I am one of those people who often cannot ask for help.
At times, I am so afraid of seeming weak, or whiny, or overly-sensitive, or dependent on other people that I tend to either ignore my own needs until I start flailing around at the last minute in order to not get overwhelmed, or minimize the possibility that some things could be going wrong. I am one of those people who needs to outwardly look like I know what I’m doing and that I have things totally under control — preferably at all times. (Intellectually, I know that this expectation is intensely unrealistic, and can be dangerous; even the most “put-together”-seeming person can be a total wreck in private.)
Part of this is a defense mechanism that I developed around the same time that I started getting made fun of in grade school for my mild cerebral palsy and the limp it caused. Somehow, I figured that if I could be perfect at something — my something being academics — and make it look effortless, other kids would stop making fun of me.
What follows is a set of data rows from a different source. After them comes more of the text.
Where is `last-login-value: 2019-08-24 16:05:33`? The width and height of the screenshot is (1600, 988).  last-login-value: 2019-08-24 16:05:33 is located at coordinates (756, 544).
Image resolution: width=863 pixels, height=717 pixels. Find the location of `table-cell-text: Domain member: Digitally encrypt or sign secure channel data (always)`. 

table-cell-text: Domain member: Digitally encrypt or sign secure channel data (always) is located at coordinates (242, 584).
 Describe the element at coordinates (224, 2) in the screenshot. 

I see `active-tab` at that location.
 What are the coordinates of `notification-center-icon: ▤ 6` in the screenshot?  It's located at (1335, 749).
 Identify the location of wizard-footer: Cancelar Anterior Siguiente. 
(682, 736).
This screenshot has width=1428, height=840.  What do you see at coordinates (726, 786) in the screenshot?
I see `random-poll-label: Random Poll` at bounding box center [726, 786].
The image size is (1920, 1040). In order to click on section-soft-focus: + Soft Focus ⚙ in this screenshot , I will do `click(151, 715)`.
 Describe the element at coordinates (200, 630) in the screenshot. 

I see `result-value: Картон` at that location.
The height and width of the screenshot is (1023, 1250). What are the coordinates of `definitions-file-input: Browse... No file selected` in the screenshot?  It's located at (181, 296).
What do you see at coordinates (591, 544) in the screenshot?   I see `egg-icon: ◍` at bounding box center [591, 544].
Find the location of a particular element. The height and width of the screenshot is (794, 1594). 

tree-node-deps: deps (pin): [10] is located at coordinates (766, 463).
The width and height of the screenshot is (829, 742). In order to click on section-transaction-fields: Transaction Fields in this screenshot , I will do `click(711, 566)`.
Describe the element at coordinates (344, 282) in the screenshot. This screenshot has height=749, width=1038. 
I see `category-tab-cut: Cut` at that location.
This didn’t work out quite the way that I planned; regardless, I still tend to hold onto remnants of this habit.
Part of it is also my own internalization of the cultural ideals that tell people with disabilities that we must always “compensate” for the imperfect status(es) of our bodies or minds, a la the Good Cripple or Supercrip, as well as the cultural messages that tell many women that they must be “perfect” while making it look downright easy, in accordance with the current “ideal” feminine role. A great number of women are told, in ways subtle and not, that we must try to “have it all,” and do it without a drop of sweat showing. We must look good all of the time, we must wear clothes that are “flattering”, we must keep a figure that approximates whatever sort of beauty standards happen to be “in.” We must take care of others’ needs and feelings and make this our number one priority, and think about ourselves last (if at all). We must project an outward appearance of cheeriness, strength, or deference, no matter how we might actually feel. If we cannot do most or all of these things, we have failed. And when this loaded set of expectations intersects with the PWD-compensating-for-disability trope, look the hell out.
These are just a few examples, of course, and these expectations shift in various ways depending upon race, class, ability status, sexuality, gender identification, education, and a host of other factors that are often derided as being remnants of “identity politics.” Identity and its politics, however, still continue to matter.
Here’s where I am going with all of this: For the past few weeks, I have been dealing with newer and more unpleasant fibro symptoms that are starting to affect my day-to-day life. At first, I thought these symptoms were just the result of a bad day, and then a bad week, bad month, et cetera (you can probably guess as to where this leads). I wanted to believe that these symptoms were not a huge deal, and look like I knew how to deal with them until I made it back to “normal,” however tenuous that position is for me. Now that these new and interesting symptoms have become a bigger deal than I had anticipated, a lightbulb has also gone off in my head: I need to work on letting go of this all-or-nothing, but-I-should-always-have-it-together-even-when-I-don’t-and-do-not-need-help mindset.
Today, I finally made the decision to schedule a doctor’s appointment to get help with my new symptoms.
Acknowledging that I don’t have some things completely “together” and that I (gasp) need medical help with these symptoms may be a tiny first step toward changing the tape loop in my brain that tells me that I am on one side of a binary — that I am either a or b, all or nothing, need help with everything or do not ever. There is a middle ground. Until now, I haven’t been able to acknowledge that.